Aurelius Private Equity’s carve-out of airline caterer and onboard retail provider LSG Group International from Deutsche Lufthansa was far from a simple operation, with debt financing and currency complexities among the difficulties. But the firm’s belief in air travel growth meant that the deal was worth it, Dirk Markus, founding partner, told PE Hub Europe.
Expected to close in Q3 2023, the deal includes LSG’s catering, onboard retail and food commerce activities, its Sky Chefs customer service centres, as well as the Europe-based retail firm Retail inMotion – which sells packaged food on planes – and US-based SCIS Air Security Services. LSG is headquartered in Neu-Isenburg, near Frankfurt, Germany, although Lufthansa sold its Sky Chefs activities in Europe in 2019.
Munich-headquartered Aurelius is buying 100 percent of the business. The sale price was not disclosed but LSG has revenues of around $2 billion. It has 19,000 employees worldwide and serves 275 million airline meals a year.
Will those millions of meals still be served as consumers, businesses and governments focus ever more on carbon emissions? Markus believes so.
“We had intensive discussion on that,” he said. “Our hypothesis is we will continue to fly but it will be a different type of flying – hydrogen-based, green flying. Air travel is such a basic element of our daily lives. I don’t think the world will work without planes now.”

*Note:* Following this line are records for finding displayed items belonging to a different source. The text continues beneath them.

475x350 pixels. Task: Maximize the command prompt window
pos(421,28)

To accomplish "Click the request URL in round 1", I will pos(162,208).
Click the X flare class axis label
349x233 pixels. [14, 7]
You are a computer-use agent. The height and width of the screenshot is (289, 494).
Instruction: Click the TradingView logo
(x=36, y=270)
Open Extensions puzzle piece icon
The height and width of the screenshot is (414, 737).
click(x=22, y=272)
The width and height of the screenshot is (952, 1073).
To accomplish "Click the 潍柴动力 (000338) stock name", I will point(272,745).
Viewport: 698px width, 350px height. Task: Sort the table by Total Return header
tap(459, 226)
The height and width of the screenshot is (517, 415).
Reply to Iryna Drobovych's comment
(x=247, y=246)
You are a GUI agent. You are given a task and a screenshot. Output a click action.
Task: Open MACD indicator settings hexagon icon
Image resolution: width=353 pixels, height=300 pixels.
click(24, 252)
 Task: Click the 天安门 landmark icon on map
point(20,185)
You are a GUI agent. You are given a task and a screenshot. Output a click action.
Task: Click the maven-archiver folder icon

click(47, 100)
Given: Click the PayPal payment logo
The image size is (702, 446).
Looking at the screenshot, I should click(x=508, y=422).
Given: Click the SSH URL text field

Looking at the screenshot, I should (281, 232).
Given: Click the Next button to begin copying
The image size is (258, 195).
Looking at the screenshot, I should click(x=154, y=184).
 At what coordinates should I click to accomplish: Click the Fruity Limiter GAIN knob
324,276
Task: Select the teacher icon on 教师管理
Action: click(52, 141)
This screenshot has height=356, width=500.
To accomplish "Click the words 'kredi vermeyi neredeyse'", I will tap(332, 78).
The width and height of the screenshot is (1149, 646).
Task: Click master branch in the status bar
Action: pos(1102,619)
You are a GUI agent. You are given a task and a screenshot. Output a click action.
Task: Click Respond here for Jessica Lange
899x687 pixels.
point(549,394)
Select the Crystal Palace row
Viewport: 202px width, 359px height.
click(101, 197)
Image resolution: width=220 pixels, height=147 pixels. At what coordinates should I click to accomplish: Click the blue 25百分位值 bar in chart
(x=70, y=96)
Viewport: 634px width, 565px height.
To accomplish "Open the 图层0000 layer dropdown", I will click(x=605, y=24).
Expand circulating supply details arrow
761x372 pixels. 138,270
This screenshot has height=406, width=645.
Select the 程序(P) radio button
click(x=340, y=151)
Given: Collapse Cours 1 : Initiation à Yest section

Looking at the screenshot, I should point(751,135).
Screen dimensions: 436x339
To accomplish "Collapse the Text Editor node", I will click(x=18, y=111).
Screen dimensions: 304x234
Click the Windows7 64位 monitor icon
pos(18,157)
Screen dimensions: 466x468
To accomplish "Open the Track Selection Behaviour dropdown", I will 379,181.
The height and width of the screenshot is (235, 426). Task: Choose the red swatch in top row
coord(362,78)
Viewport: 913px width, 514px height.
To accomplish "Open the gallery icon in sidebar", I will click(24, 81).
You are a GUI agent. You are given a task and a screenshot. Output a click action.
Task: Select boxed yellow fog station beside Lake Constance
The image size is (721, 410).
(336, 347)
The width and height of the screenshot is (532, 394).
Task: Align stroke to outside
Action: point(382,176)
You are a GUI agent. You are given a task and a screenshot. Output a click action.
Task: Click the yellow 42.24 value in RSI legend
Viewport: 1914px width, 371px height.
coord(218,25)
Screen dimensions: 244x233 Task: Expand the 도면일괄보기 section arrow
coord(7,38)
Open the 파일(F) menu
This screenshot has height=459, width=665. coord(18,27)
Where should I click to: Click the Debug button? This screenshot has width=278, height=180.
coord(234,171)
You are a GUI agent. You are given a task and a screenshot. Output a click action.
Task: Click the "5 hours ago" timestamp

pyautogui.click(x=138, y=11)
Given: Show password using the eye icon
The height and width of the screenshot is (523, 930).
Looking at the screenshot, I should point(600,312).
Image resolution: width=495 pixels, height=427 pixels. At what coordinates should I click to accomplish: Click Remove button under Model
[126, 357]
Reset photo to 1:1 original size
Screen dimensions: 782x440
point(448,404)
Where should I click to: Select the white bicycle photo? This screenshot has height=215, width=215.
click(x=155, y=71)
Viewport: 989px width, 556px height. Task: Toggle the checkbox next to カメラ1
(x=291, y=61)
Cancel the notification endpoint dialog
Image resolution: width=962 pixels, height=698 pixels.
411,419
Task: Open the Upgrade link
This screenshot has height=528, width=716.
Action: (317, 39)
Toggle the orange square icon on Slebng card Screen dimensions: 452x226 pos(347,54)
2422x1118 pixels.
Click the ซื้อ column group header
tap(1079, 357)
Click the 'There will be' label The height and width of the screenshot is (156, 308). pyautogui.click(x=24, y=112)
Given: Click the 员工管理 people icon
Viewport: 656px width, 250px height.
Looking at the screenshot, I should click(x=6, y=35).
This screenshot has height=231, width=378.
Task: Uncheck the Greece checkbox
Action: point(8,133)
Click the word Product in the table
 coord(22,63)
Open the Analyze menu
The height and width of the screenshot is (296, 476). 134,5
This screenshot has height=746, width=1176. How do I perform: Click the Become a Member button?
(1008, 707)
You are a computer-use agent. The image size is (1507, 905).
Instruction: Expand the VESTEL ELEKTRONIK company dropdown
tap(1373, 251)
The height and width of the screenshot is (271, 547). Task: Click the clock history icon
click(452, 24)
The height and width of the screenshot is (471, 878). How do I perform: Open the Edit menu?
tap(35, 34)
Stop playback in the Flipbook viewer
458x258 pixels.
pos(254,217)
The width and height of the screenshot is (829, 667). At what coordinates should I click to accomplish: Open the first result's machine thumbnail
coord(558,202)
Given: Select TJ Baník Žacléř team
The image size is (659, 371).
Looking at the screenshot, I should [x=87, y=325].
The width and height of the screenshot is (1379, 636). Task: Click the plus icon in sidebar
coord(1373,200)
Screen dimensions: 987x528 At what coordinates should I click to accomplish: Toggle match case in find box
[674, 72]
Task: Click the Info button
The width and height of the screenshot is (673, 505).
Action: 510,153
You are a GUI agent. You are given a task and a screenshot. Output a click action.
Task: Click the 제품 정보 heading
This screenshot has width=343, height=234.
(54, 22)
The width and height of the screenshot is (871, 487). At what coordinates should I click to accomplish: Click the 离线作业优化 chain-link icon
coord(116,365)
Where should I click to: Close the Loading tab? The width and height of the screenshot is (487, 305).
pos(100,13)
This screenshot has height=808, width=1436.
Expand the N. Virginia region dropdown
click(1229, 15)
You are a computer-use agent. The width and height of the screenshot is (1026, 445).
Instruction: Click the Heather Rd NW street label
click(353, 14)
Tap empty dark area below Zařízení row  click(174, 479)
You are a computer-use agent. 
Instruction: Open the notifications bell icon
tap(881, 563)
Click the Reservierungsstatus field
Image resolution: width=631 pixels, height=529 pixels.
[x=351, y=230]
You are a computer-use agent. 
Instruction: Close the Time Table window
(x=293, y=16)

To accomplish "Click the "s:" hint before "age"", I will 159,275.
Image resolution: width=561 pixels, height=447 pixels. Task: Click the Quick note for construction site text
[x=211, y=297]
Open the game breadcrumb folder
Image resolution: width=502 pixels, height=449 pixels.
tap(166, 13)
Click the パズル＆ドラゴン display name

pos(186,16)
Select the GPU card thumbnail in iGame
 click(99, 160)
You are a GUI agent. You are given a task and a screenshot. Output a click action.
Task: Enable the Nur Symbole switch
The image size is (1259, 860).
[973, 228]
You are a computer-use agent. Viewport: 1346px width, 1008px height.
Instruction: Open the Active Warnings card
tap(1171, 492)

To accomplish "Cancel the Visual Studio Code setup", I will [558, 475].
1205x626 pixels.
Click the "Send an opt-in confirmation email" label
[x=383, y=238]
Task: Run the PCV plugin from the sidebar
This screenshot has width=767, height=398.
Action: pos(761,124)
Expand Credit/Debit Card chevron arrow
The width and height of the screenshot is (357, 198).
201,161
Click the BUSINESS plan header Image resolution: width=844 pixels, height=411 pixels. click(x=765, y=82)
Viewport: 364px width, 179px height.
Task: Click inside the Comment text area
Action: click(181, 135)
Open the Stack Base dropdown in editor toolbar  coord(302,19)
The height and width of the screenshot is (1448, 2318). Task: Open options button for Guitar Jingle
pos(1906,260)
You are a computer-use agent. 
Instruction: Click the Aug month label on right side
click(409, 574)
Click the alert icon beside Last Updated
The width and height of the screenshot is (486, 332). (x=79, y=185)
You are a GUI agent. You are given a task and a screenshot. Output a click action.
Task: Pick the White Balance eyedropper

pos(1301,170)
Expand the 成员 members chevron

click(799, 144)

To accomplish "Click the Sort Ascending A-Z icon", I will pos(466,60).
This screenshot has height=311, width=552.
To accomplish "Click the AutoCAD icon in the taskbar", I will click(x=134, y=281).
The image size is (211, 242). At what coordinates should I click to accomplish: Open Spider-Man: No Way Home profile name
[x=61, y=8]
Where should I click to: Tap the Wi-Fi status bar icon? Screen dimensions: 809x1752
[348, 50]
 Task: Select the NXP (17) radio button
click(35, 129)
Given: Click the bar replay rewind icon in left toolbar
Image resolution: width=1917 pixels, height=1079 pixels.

LSG’s non-airline business in the food commerce industry is also growing, Markus added, using its kitchens to prepare food to deliver to the likes of Starbucks and 7-Eleven, mainly in North America and Asia.
Lufthansa decided a few years ago that it wanted to focus on flying and put LSG up for sale. But only the European operations sold before covid hit in 2020.
“That covid episode makes valuing such a company slightly more tricky,” said Markus. “Are we back to 2019 levels, or are still affected by covid? We believe business is back. North America is back above 2019 levels. Asia is not there yet, but China only reopened a few months ago.”
The reopening of Asia, especially China, will provide “almost automatic” organic growth for the firm. There is also growth potential for the non-airline part via add-ons of local businesses, while LSG believes there is an opportunity in a trend for airlines to give passengers the option to pay for higher quality food.
LSG’s potential convinced Aurelius to contact with Lufthansa around nine months ago. They worked in what Markus called a “very collaborative spirit” –necessary, given the complications of the carve-out of the company, which is active in 49 countries.
“You have all these airline kitchens, and you have cash in all these countries around the world, as these deals are typically done on a cash basis,” said Markus. “You have to get cash out of countries that are off the beaten track, or at least value that cash. That was one of the issues that took some time – how to make sure all this complexity was being accounted for.” Withholding taxes in some of those countries added to the complications.
Beyond the idiosyncrasies, the dealmakers also had a problem facing all private equity firms. Debt costs had been rising for a year before the collapse of Silicon Valley Bank in March complicated the picture further.
“Would financing have been easier a year ago?” said Markus. “Definitely. Easier and cheaper. This is a larger midcap, those can be done. If this business was five times as large, would we have been able to finance it? I’m not sure.”
While some recent deals have introduced novel capital structures such as flexible payment schemes to tackle the debt problem, the LSG deal involved traditional bank financing with various tranches. Debt funds were considered as a backup.
“We managed to get a classic bank financing that has some ABL component as well as a cash-based component,” said Markus.
The payment involved a little structure, but that was more due to the complexity of the carve-out, said Markus. “It’s a bit unclear which money will be where and how much capital there will be in the business when closing happens. It’s more due to the nature of the carve-out than the times we’re in.”
Exit-wise, the business would “definitely” be a good IPO, said Markus, while a trade sale would be less likely due to the limited potential buyers.